* _AIM OF THE TASK_: Look below for the line with "This screenshot has height=1245, width=700.", then give it again exactly, along with every line that comes after it, the final line included.

___ DATA IN THIS EXERCISE

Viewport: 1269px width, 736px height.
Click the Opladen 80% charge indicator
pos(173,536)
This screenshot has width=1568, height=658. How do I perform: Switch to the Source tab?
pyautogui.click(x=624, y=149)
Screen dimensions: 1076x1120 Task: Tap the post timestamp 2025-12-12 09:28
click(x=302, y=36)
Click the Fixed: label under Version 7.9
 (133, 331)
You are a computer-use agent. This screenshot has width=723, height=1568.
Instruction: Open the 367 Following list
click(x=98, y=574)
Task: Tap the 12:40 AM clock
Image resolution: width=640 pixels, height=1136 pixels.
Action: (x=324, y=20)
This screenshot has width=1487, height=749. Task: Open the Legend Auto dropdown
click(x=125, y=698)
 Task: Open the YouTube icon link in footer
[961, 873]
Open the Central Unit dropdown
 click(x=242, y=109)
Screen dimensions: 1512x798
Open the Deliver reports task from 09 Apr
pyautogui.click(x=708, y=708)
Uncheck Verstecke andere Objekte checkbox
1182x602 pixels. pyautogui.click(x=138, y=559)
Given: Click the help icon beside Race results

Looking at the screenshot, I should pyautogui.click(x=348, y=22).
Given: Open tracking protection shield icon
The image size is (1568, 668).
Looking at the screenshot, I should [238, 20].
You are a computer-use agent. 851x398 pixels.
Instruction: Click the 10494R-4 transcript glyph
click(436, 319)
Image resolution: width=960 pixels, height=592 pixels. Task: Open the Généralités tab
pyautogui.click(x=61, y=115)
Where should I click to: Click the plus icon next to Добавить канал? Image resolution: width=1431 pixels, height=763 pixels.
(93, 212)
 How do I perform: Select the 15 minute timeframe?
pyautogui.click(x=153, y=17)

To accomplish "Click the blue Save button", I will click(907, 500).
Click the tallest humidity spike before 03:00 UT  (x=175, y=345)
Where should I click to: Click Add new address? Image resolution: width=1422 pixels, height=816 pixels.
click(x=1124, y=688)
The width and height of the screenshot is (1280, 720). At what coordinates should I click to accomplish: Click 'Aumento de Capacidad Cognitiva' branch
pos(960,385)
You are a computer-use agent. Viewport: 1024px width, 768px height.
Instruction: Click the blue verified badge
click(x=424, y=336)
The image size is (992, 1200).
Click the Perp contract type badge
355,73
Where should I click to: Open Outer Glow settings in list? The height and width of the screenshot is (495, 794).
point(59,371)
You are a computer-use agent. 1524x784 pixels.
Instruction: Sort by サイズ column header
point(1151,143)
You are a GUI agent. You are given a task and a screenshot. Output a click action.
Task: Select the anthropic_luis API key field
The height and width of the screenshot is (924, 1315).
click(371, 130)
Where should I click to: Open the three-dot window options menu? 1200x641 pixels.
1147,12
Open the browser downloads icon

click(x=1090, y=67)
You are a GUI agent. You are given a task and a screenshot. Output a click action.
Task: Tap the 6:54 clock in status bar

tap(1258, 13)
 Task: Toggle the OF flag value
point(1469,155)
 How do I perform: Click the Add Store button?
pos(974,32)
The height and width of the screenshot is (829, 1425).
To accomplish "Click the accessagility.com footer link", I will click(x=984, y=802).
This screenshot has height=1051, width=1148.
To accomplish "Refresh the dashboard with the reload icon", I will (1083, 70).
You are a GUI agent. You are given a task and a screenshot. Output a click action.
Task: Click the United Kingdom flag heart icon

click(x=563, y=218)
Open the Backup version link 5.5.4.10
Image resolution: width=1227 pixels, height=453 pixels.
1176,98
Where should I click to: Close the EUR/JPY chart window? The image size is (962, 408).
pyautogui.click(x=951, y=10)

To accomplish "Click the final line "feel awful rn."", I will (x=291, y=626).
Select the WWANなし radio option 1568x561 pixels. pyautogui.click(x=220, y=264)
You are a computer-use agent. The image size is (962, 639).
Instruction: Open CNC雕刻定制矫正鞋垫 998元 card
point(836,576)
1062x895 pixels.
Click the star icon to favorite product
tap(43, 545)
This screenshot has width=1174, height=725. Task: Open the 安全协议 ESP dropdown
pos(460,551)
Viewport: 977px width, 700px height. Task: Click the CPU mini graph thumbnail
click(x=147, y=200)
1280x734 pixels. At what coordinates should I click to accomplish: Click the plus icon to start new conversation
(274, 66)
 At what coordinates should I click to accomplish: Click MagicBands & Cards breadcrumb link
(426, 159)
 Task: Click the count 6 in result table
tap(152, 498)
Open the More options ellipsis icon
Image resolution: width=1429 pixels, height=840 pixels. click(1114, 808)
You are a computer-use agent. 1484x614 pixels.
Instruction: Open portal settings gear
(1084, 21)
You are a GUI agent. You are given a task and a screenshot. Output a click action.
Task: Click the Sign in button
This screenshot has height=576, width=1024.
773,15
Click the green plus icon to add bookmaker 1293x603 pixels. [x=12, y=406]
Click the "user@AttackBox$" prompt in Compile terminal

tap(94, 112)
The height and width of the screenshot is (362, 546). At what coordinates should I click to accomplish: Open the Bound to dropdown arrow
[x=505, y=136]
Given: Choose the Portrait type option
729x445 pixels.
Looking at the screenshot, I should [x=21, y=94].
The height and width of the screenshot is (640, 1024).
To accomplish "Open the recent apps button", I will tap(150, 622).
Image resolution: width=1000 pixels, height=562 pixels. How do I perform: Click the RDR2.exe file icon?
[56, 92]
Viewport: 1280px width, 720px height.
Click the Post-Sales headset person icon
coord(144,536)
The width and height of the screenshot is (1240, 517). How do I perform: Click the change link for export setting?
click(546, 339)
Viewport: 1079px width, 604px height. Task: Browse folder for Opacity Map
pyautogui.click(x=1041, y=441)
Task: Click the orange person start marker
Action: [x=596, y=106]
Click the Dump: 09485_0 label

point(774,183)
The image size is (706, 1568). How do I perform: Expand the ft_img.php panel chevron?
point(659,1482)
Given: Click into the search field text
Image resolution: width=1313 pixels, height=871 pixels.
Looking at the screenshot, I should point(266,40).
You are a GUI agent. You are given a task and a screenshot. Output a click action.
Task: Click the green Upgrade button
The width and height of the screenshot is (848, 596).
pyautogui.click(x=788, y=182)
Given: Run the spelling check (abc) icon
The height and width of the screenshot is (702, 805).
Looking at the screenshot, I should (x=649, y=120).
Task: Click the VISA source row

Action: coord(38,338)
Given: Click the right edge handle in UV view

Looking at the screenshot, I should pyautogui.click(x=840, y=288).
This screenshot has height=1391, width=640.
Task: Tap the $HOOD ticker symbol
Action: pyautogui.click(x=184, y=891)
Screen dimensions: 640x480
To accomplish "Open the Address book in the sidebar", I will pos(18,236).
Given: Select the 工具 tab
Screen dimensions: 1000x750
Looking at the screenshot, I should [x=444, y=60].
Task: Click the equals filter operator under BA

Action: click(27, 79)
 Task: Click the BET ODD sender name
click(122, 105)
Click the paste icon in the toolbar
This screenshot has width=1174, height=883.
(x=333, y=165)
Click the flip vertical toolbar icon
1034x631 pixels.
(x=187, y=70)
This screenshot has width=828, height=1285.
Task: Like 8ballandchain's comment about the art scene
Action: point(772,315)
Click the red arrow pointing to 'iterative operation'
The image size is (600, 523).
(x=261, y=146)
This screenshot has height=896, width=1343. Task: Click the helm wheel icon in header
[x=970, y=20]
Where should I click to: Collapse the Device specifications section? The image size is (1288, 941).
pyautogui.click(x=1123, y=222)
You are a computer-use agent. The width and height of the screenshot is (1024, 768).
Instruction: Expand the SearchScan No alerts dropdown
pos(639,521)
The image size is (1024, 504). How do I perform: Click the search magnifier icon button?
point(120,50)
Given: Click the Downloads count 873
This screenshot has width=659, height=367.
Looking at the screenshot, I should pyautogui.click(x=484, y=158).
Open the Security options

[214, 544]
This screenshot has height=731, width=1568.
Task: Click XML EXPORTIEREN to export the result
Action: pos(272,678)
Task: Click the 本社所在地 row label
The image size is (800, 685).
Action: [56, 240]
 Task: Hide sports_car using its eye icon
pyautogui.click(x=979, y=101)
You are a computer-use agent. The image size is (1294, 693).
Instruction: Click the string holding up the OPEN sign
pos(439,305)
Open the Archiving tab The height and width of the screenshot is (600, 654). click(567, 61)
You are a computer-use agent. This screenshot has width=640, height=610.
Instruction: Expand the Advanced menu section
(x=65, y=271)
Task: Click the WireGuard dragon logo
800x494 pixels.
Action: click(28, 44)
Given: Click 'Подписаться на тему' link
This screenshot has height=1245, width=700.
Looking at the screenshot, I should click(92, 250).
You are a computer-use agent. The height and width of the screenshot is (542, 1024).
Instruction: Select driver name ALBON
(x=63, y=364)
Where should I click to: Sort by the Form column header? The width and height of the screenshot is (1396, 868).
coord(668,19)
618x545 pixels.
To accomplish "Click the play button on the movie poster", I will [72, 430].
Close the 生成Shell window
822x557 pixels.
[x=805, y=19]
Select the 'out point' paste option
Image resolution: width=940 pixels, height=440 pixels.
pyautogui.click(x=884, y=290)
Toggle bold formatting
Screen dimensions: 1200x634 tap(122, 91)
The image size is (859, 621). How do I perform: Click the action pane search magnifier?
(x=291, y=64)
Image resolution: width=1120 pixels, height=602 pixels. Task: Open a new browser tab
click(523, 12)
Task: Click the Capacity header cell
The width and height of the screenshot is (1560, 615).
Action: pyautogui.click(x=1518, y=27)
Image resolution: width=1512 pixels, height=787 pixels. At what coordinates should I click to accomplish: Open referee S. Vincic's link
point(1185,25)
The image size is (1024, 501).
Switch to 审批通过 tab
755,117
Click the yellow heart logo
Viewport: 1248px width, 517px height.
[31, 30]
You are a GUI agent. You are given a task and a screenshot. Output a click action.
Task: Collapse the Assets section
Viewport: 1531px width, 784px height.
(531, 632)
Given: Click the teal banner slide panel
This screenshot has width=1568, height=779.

______

* _RESPONSE AREA_:
This screenshot has height=1245, width=700.
Looking at the screenshot, I should click(92, 250).
You are a computer-use agent. The height and width of the screenshot is (542, 1024).
Instruction: Select driver name ALBON
(x=63, y=364)
Where should I click to: Sort by the Form column header? The width and height of the screenshot is (1396, 868).
coord(668,19)
618x545 pixels.
To accomplish "Click the play button on the movie poster", I will [72, 430].
Close the 生成Shell window
822x557 pixels.
[x=805, y=19]
Select the 'out point' paste option
Image resolution: width=940 pixels, height=440 pixels.
pyautogui.click(x=884, y=290)
Toggle bold formatting
Screen dimensions: 1200x634 tap(122, 91)
The image size is (859, 621). How do I perform: Click the action pane search magnifier?
(x=291, y=64)
Image resolution: width=1120 pixels, height=602 pixels. Task: Open a new browser tab
click(523, 12)
Task: Click the Capacity header cell
The width and height of the screenshot is (1560, 615).
Action: pyautogui.click(x=1518, y=27)
Image resolution: width=1512 pixels, height=787 pixels. At what coordinates should I click to accomplish: Open referee S. Vincic's link
point(1185,25)
The image size is (1024, 501).
Switch to 审批通过 tab
755,117
Click the yellow heart logo
Viewport: 1248px width, 517px height.
[31, 30]
You are a GUI agent. You are given a task and a screenshot. Output a click action.
Task: Collapse the Assets section
Viewport: 1531px width, 784px height.
(531, 632)
Given: Click the teal banner slide panel
This screenshot has width=1568, height=779.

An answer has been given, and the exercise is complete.